5. if 300 g of fe₂o₃ and 84 g of co react as described by the equation fe₂o₃(s) + 3co(g) → 2fe(l) + 3co₂(g), what will be the limiting reactant?
Answer
Answer:
CO
Explanation:
Step1: Calculate molar masses
$M_{Fe_2O_3}=(2\times55.85 + 3\times16)=159.7\ g/mol$, $M_{CO}=12 + 16 = 28\ g/mol$
Step2: Calculate moles of reactants
$n_{Fe_2O_3}=\frac{300\ g}{159.7\ g/mol}\approx1.88\ mol$, $n_{CO}=\frac{84\ g}{28\ g/mol}=3\ mol$
Step3: Determine mole - ratio from the equation
The mole - ratio of $Fe_2O_3$ to $CO$ in the reaction is $1:3$.
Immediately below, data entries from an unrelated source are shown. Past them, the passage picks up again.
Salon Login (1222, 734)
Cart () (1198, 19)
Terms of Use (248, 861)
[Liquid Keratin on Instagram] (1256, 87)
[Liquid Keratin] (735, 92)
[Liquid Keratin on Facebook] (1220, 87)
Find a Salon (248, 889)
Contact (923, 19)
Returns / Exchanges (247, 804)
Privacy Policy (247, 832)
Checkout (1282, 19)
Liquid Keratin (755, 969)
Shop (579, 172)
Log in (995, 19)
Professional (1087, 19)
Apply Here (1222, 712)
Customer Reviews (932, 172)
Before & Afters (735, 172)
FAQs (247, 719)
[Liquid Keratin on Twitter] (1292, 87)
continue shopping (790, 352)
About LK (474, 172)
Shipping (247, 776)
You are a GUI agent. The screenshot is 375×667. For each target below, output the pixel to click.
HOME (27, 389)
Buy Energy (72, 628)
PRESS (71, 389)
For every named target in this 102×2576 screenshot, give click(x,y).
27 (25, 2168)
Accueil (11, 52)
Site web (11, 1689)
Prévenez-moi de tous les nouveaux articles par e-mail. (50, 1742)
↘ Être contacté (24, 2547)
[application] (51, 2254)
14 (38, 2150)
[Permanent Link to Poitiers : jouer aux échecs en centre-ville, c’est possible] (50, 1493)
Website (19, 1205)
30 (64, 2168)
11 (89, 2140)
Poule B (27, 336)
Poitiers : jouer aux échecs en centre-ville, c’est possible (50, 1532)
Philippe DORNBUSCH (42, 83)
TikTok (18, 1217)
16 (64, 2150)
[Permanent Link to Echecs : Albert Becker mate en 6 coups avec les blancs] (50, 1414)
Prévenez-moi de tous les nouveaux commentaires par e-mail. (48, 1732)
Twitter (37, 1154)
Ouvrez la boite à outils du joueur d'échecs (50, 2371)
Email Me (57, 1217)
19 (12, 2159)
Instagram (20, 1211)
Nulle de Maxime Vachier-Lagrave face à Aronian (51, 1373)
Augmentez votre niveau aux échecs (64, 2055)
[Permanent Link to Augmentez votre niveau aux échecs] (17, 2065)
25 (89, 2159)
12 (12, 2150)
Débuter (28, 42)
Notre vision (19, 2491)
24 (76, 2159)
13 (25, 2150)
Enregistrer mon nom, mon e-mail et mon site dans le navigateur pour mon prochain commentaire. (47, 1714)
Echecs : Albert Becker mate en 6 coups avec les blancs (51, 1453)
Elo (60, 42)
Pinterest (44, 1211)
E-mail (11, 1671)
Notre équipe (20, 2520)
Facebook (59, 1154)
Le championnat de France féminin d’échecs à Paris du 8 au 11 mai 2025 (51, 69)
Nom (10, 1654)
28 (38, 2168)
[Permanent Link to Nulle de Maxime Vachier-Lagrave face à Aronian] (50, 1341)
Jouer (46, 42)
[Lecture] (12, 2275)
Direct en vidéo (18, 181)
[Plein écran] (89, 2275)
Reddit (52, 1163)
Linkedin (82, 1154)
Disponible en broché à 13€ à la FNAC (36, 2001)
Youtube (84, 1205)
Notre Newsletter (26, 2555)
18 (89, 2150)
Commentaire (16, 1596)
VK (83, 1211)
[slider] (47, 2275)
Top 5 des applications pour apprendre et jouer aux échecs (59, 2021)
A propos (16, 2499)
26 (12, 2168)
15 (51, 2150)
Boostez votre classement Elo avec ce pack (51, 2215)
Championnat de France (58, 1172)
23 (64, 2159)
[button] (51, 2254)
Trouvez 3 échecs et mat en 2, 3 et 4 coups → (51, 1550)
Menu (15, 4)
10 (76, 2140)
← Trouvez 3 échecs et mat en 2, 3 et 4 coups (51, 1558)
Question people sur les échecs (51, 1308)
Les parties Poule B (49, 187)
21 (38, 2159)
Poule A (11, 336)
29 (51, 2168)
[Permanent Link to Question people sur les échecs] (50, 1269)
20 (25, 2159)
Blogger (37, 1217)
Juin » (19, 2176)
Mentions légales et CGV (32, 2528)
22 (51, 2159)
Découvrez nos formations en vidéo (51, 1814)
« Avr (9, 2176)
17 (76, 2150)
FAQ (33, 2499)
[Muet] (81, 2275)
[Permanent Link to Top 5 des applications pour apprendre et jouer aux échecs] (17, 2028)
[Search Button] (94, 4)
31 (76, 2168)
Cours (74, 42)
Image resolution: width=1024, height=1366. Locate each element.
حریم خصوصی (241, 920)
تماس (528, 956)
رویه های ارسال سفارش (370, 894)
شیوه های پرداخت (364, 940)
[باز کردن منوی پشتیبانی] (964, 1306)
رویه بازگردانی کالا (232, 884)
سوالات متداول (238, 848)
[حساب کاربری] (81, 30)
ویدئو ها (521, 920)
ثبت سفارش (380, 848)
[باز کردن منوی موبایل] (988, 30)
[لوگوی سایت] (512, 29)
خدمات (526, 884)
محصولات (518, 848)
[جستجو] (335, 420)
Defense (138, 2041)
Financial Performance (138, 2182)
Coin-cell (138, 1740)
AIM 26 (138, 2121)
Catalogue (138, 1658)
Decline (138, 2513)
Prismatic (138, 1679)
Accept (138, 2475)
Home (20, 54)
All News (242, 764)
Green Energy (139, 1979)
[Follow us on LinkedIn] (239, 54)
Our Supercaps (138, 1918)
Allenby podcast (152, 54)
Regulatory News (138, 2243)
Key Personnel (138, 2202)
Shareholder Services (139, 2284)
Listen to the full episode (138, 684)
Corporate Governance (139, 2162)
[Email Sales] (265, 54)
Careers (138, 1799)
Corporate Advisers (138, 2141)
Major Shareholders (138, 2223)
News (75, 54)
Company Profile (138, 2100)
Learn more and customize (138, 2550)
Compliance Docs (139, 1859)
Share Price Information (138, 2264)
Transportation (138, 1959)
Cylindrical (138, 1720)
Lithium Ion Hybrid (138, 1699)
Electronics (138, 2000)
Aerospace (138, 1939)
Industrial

Step4: Find the required moles of CO for given $Fe_2O_3$
For $1.88\ mol$ of $Fe_2O_3$, the required moles of $CO$ is $n_{CO - required}=1.88\ mol\times3 = 5.64\ mol$
Step5: Compare available and required moles of CO
We have only $3\ mol$ of $CO$ available, which is less than the required $5.64\ mol$. So, CO is the limiting reactant.